35 In all such cases, there might be some correspondence of feelings between the observer and the observee. First of all, the observer must put himself in the observee’s situation. He must=

  • bring home to himself every little distress of the observee,
  • adopt the whole case of his friend with all its details, and
  • recreate in his imagination the suffering which his sympathy is founded on.

36 After all this, the observer’s feelings will still fall short of what is felt by the sufferer. Mankind is naturally sympathetic because we can never exactly conceive the feelings in the sufferer. Sympathy is done through that imaginary, but momentary, change of situation.

We always think=

  • of our own safety, and
  • that we ourselves are not the real sufferers.

These thoughts hinder us from having exactly the same feelings. The observee knows this and so he=

  • desires a more complete sympathy.
  • longs for that relief which can only be brought by the entire concord of the observers’ affections

His sole consolation is seeing our hearts beat in time to his own during those disagreeable feelings. He can only hope to obtain this by lowering his feelings to the level allowed by the observers. He must flatten the sharpness of its natural tone, in order harmonize it with the emotions of the observers.

What they feel will always be different from what he feels. Compassion can never be exactly the same with original sorrow because of the secret awareness that the conceived suffering is=

  • only imaginary,
  • lower in degree, and
  • quite different.

The imagination of observer and the voluntary reduction of observee’s passion, may correspond with one another. This correspondence is enough for the harmony of society. Though they will never be unisons, they may be concords. This is all that is required.

37 To produce this concord, nature teaches the observers to assume the circumstances of the observee just as she teaches him to assume the circumstances of the observers.

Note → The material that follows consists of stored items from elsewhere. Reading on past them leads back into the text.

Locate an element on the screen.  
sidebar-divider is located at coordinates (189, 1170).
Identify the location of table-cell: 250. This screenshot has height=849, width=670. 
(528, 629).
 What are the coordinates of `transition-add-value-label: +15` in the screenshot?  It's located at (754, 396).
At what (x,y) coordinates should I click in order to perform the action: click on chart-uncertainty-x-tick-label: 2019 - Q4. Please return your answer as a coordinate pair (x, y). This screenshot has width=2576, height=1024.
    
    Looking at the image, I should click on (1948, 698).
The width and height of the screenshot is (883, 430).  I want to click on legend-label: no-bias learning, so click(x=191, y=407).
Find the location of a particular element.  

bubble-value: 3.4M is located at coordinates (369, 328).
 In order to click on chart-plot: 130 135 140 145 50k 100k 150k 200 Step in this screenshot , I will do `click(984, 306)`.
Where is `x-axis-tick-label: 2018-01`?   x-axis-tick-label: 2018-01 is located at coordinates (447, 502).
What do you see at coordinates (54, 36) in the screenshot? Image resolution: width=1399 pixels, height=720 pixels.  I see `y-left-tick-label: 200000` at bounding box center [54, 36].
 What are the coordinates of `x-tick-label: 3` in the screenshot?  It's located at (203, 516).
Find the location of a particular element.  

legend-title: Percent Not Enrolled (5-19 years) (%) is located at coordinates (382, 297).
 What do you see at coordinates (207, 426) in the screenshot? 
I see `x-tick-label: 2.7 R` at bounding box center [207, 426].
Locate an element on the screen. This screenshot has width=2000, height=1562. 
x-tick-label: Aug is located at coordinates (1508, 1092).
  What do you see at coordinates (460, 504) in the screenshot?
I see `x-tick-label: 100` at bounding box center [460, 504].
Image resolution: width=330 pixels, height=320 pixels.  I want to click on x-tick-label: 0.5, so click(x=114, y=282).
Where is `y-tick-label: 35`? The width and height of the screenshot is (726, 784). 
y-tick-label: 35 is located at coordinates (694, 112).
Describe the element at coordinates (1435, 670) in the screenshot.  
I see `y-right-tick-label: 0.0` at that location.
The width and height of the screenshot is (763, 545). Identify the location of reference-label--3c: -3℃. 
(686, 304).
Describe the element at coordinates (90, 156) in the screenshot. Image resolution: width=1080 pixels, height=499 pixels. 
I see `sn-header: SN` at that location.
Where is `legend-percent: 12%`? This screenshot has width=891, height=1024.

  • The observers are continually placing themselves in the situation of the observee to conceive similar emotions.
    • They are constantly considering what they themselves would feel if they were the sufferers.
    • The sympathy of the observers makes them look at the sufferer’s misfortune through his eyes.
  • The observee is also constantly placing himself in the situation of the observers.
    • The sufferer is as constantly led to imagine how he would be affected if he was an observer of his own situation.
    • The sufferer’s sympathy makes him look at his suffering through the eyes of the observers.
      • The reflected passion he conceives is much weaker than his own original passion.
      • It necessarily abates the violence of what he felt before he was observed.
      • He begins to view his own situation in this candid and impartial light.

Friendship

38 Friends restore the mind to some degree of tranquility and sedateness. The breast is calmed and composed the moment our friends come.

  • We immediately remember how they will view our situation.

The effect of sympathy is instantaneous.

  • We expect less sympathy from a common acquaintance than from a friend.
    • We cannot tell to an acquaintance everything that we can tell our friends.
    • We therefore assume more tranquility before an acquaintance.
    • We fix our thoughts on our general situation which he is willing to consider.
    • We compose ourselves more in the presence of a mere acquaintance than that of our friend.
  • We expect still less sympathy from strangers.
    • We therefore, assume still more tranquility before them.
    • We always bring down our passion to what strangers are expected to go along with.
    • We compose ourselves still more in the presence of strangers than that of an acquaintance.

39 Therefore, society and conversation are:

  • the most powerful remedies bringing peace to the, and
  • the best preservatives of that equal and happy temper necessary for self-satisfaction.

Speculators and retired men who sit brooding at home over grief or resentment seldom possess that equality of temper which is so common among men of the world.